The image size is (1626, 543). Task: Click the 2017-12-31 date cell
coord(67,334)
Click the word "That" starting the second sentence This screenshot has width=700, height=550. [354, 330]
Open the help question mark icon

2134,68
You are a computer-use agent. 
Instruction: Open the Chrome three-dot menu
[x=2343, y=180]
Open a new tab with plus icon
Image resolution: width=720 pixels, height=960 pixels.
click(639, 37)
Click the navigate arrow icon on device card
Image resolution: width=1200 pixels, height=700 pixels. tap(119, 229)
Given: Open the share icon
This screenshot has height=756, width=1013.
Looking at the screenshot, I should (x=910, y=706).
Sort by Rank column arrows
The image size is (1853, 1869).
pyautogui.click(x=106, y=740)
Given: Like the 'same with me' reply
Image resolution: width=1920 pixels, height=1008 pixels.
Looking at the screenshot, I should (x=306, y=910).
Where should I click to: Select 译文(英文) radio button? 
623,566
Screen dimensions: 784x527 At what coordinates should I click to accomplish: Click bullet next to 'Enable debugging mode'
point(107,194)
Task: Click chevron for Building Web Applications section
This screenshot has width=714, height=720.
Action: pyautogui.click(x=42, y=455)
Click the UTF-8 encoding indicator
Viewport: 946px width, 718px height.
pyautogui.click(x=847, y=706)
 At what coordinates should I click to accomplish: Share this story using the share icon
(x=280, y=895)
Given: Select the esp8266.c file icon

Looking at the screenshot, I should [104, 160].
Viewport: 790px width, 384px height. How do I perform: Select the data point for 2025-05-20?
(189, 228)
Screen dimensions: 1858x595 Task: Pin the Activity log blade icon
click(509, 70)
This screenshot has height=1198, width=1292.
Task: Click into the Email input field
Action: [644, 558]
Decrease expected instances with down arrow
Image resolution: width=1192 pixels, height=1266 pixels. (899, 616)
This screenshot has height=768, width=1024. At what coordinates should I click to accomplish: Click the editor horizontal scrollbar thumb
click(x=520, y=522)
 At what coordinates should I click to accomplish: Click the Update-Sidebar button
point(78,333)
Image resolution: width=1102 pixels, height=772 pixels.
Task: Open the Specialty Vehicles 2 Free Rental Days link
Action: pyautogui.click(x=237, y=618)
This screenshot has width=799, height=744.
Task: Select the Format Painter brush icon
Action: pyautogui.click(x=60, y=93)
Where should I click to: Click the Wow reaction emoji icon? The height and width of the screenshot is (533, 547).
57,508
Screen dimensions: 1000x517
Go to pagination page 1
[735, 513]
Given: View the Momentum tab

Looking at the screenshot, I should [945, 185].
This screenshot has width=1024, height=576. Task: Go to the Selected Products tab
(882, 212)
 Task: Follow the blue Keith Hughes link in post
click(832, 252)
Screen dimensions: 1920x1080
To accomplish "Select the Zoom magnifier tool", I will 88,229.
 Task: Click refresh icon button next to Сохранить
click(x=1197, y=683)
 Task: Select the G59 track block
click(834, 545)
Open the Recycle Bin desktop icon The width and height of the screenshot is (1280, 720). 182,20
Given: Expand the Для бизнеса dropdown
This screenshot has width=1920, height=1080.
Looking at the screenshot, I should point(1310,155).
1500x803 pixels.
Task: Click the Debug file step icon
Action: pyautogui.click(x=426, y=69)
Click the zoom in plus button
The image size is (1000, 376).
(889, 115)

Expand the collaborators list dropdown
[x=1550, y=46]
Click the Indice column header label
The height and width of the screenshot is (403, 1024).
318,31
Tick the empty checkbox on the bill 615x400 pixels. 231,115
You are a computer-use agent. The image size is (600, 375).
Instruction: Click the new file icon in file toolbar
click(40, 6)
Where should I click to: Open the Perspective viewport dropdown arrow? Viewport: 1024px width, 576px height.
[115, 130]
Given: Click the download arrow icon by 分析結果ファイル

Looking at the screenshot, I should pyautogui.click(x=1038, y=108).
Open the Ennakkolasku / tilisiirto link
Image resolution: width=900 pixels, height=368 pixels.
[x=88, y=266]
━━━━━━━━
**EXERCISE DESCRIPTION:** Return each line in the records that contains the word "with". The match is case-sensitive.

**OUTPUT BELOW:**
Open a new tab with plus icon
Given: Like the 'same with me' reply
Decrease expected instances with down arrow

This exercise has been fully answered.